Exercices
1/ Dans l'extrait du fil de forum sur le questionnaire, combien de répondants Tyr dit-il avoir obtenus jusqu'à maintenant ?
2/ Prolongez l'extrait du fil de forum sur le questionnaire à partir de l'endroit où il s'arrête.

Extrait choisi
☆ ☆ ☆ ☆
17 smileys dans un message ! Tu tentes de battre un record ?
Et cette police pénible à lire...


----------



## Sly54 (6 Août 2010)

17 smileys qui correspondent à seulement 5 concepts différents.
Ils seront analysés ultérieurement sous SPSS.


----------



## Tyr (7 Août 2010)

Bonjour  , 

Pour vous répondre ...

- A Wath68 : Je préfère parvenir à battre un record en matière de nombre de répondants à mon questionnaire (jusqu'à maintenant : 13 répondants / 279 affichages) : vive le sens de collaboration entre les membres de notre forum ! Pour la police, je viens de la changer. Tu as raison .

- A Sly54 : Bonne proposition  ! Mais certains smileys risquent de causer des troubles pour le logiciel :modo:. 

Je demeure dans l'attente de la participation d'autres membres .


----------



## ET80 (7 Août 2010)

"membres de notre forum" avec 8 messages (toutes dans ce post) c'est beaucoup de prétention je trouve ...


----------



## Tyr (7 Août 2010)

ET80 a dit:


> "membres de notre forum" avec 8 messages (toutes dans ce post) c'est beaucoup de prétention je trouve ...
☆ ☆ ☆ ☆
Données fournies
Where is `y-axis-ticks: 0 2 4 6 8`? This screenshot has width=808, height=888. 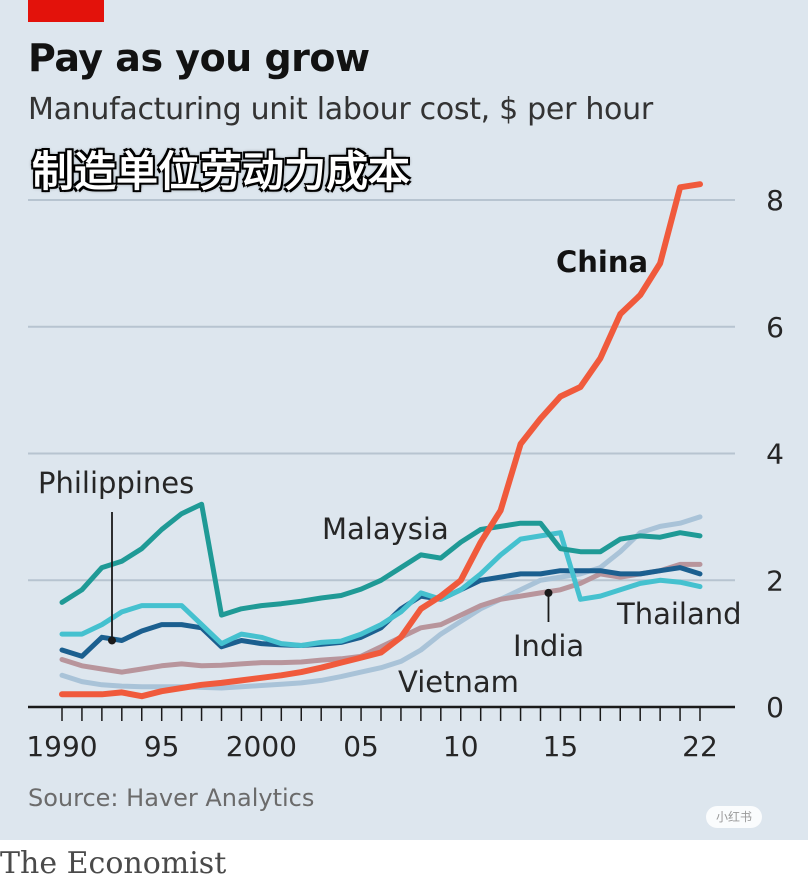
☆ ☆ ☆ ☆
Corrigé
1/ 13 répondants, pour 279 affichages.

2/
 
Pardon ET80, voici mes excuses ! C'était juste une imprévisible faute d'orthographe : le "n" au lieu du "v" ! J'aurais du remarqué qu'il faut au moins poster 86 messages (comme toi) pour etre compté membre de ce forum :hein: J'aurais du également afficher une photo de moi-meme avec mon iPod, pour que tu acceptes toi-meme, en particulier, mon inscription à ce forum :hein: 
Je te rappelle bien qu'avant d'etre chercheur, j'ai bien un iPod  !


----------



## Bigdidou (7 Août 2010)

PonkHead a dit:


> Bon - 5 relances en 4 jours : oh, du calme, c'est le mois d'août !​



Aller, pour une fois que c'est demandé poliment et gentiment...
Tiens, du coup je m'y colle, et ce n'est pas mon habitude...

---------- Nouveau message ajouté à 20h05 ---------- Le message précédent a été envoyé à 19h57 ----------




ET80 a dit:


> "membres de notre forum" avec 8 messages (toutes dans ce post) c'est beaucoup de prétention je trouve ...



Le principe des forums tu connais ? je t'aide, tu m'aides etc... et si possible dans la cordialité.
J'ai lu quelques unes de tes contributions, je ne suis pas certain que tu aies compris que ça marche comme ça. Mais bon.
Au fait du haut de tes 90 posts, tu m'accordes celui de m'exprimer dans ces forums ?


----------



## Tyr (8 Août 2010)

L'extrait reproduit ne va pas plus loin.